-- START --

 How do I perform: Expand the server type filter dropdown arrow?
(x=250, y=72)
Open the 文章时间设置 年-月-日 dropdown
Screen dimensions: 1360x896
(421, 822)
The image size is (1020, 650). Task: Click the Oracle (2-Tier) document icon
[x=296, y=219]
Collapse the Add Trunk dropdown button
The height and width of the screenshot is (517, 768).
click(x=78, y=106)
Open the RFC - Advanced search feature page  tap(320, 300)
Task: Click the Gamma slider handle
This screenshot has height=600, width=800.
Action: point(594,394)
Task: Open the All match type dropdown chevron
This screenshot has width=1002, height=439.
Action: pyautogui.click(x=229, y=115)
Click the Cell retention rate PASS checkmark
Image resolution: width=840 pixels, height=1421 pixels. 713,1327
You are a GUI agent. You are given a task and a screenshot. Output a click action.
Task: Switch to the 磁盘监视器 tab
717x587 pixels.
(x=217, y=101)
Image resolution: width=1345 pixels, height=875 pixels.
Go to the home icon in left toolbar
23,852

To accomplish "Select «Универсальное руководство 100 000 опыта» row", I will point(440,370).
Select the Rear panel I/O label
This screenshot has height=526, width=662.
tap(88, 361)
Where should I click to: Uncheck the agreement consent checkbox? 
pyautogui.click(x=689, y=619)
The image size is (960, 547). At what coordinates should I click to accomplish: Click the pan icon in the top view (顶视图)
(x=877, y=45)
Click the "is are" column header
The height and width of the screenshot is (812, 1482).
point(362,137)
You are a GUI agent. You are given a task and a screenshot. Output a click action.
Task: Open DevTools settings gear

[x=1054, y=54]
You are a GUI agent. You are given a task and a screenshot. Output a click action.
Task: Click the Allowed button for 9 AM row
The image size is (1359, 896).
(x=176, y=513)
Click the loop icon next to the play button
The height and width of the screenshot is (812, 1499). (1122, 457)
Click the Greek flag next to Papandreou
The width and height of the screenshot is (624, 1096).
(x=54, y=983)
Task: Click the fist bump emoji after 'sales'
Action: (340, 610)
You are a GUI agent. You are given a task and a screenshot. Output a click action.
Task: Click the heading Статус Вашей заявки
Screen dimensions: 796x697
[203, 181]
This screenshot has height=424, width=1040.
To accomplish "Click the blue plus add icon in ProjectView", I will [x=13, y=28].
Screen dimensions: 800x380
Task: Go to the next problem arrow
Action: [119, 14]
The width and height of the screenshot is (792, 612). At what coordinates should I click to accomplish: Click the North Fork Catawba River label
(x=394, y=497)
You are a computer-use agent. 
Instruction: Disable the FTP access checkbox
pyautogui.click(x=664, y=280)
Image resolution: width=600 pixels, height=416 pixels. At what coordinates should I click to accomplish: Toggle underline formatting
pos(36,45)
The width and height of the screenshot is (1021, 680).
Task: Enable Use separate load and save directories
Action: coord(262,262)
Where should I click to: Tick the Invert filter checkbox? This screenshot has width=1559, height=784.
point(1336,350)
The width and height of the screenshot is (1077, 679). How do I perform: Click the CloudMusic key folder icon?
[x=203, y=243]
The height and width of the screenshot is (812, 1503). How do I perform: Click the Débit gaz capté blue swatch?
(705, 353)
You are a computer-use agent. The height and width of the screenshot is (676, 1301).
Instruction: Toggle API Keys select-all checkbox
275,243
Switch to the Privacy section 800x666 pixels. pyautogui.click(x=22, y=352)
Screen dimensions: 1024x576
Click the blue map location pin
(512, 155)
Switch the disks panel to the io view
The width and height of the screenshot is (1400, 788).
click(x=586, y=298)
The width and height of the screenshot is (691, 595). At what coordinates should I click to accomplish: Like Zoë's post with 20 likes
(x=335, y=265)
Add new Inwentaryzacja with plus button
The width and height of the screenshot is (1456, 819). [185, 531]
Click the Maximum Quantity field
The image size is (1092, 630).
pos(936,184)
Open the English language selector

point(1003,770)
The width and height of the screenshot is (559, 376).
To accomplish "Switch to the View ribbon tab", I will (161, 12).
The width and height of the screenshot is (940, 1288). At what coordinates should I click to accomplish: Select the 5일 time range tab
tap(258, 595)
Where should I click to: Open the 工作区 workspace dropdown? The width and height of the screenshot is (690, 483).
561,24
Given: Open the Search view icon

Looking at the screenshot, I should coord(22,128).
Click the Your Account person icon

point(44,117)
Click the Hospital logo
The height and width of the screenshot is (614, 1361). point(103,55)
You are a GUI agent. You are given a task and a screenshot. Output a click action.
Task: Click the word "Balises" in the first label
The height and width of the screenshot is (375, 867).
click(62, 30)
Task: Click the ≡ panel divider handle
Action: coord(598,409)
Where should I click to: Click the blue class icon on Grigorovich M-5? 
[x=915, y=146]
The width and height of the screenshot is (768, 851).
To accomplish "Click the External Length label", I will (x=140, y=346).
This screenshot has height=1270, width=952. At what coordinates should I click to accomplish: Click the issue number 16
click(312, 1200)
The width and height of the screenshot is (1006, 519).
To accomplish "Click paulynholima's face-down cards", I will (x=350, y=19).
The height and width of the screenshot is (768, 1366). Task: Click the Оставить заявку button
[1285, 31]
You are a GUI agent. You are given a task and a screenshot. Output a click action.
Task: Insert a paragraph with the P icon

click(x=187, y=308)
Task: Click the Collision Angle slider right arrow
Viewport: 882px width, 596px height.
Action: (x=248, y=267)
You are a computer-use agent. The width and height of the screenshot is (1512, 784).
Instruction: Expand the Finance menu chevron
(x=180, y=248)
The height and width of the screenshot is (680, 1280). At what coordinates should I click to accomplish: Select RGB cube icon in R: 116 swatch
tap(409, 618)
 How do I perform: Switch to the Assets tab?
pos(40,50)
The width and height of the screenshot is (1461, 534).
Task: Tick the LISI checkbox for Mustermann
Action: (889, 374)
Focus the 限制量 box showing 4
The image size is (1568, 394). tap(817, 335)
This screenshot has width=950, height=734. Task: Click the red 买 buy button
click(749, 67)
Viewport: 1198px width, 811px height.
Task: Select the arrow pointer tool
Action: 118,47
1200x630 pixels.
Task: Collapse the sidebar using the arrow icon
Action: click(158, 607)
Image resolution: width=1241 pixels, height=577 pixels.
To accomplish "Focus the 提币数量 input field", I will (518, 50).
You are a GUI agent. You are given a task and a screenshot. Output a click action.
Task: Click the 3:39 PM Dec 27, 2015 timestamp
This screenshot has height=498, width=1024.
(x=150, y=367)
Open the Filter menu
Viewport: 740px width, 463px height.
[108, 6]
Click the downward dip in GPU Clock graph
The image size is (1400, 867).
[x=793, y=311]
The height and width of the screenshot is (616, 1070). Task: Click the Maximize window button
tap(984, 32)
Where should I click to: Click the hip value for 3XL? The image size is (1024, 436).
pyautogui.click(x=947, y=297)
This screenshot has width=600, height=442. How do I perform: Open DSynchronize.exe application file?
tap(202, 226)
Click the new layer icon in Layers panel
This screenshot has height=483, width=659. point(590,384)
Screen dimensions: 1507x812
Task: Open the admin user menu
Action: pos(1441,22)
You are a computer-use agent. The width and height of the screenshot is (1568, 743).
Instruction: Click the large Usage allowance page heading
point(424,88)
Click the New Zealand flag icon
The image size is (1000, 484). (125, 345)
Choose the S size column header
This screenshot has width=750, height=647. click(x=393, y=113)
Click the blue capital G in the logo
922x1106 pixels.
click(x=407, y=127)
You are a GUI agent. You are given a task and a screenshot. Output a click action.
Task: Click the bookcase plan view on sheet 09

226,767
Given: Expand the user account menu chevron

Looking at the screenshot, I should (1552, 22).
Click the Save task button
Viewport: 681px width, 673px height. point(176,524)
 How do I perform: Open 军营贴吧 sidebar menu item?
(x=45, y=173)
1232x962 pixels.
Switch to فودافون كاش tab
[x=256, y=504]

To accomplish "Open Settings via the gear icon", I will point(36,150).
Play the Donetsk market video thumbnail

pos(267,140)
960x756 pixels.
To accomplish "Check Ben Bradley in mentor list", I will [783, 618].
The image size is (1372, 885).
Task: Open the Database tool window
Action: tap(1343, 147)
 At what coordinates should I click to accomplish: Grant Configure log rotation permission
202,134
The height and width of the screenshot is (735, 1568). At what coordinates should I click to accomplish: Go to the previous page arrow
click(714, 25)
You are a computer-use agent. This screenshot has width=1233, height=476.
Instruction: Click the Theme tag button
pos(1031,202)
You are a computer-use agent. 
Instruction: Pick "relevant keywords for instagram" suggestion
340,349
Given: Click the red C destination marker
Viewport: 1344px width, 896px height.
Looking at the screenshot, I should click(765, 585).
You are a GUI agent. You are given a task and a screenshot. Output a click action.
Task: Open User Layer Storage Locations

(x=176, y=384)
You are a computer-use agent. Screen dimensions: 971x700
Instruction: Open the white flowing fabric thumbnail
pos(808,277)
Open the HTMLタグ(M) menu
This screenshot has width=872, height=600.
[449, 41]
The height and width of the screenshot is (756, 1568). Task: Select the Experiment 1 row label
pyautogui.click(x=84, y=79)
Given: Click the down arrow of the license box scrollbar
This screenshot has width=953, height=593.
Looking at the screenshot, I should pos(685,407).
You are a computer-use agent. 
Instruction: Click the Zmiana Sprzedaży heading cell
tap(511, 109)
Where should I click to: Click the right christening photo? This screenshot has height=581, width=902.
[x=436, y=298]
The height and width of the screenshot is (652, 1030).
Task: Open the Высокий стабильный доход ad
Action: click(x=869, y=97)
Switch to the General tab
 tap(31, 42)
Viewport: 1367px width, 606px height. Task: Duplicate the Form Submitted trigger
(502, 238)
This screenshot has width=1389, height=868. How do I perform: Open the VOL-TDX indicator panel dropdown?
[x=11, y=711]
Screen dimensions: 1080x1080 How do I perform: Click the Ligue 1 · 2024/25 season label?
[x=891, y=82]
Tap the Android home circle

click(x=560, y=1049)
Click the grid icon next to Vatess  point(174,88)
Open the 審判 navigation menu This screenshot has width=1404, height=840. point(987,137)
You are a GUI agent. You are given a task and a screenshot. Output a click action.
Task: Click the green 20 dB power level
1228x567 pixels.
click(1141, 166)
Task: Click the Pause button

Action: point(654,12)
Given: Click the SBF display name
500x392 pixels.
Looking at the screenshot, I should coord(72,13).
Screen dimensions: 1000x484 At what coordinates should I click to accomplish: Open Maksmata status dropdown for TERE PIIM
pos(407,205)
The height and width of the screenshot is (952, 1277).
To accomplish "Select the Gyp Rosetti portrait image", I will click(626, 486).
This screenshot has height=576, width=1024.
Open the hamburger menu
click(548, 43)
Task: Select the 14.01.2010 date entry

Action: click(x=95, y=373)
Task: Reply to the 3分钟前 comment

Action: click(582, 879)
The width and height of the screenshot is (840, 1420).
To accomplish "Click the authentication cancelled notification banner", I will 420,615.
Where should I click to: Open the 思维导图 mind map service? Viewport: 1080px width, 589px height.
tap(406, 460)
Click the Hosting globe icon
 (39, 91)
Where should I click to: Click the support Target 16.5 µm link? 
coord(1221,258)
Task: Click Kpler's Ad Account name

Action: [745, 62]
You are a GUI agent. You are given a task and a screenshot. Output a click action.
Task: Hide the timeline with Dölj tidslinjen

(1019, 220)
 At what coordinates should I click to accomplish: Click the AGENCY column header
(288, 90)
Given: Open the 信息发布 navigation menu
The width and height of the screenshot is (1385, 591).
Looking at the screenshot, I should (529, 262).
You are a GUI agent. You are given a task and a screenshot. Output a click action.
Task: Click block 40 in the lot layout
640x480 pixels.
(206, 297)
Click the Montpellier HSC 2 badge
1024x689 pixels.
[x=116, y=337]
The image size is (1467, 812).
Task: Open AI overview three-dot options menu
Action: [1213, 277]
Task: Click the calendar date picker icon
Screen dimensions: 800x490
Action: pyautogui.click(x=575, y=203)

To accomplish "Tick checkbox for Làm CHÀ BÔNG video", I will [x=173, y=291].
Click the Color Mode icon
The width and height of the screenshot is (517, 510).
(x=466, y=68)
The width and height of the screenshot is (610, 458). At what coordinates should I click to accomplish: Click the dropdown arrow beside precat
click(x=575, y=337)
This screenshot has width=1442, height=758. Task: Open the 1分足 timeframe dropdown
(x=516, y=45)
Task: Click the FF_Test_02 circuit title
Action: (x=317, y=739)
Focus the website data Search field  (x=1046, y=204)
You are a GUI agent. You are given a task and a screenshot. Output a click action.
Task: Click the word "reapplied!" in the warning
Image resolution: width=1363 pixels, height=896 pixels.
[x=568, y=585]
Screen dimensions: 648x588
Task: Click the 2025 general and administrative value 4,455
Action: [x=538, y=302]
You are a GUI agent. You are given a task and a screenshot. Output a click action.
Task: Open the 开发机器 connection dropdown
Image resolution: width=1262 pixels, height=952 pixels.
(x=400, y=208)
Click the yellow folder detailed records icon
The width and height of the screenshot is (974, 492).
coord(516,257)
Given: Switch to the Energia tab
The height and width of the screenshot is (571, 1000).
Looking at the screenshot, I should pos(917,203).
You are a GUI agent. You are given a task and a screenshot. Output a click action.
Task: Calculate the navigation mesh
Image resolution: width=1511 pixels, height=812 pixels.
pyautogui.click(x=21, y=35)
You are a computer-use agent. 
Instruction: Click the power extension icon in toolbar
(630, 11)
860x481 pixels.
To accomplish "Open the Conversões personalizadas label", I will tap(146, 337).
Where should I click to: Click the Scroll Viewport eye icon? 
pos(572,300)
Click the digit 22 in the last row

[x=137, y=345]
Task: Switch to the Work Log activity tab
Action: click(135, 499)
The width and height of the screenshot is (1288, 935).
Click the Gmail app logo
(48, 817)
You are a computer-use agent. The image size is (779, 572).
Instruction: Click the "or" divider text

-- END --

**Given task:**
Express the items starting with the line with "The width and height of the screenshot is (768, 851)." and going on through the line with "(x=180, y=248)" as a numbered list, leaving out blank lines.

**Completed exercise:**
1. The width and height of the screenshot is (768, 851).
2. To accomplish "Click the External Length label", I will (x=140, y=346).
3. This screenshot has height=1270, width=952. At what coordinates should I click to accomplish: Click the issue number 16
4. click(312, 1200)
5. The width and height of the screenshot is (1006, 519).
6. To accomplish "Click paulynholima's face-down cards", I will (x=350, y=19).
7. The height and width of the screenshot is (768, 1366). Task: Click the Оставить заявку button
8. [1285, 31]
9. You are a GUI agent. You are given a task and a screenshot. Output a click action.
10. Task: Insert a paragraph with the P icon
11. click(x=187, y=308)
12. Task: Click the Collision Angle slider right arrow
13. Viewport: 882px width, 596px height.
14. Action: (x=248, y=267)
15. You are a computer-use agent. The width and height of the screenshot is (1512, 784).
16. Instruction: Expand the Finance menu chevron
17. (x=180, y=248)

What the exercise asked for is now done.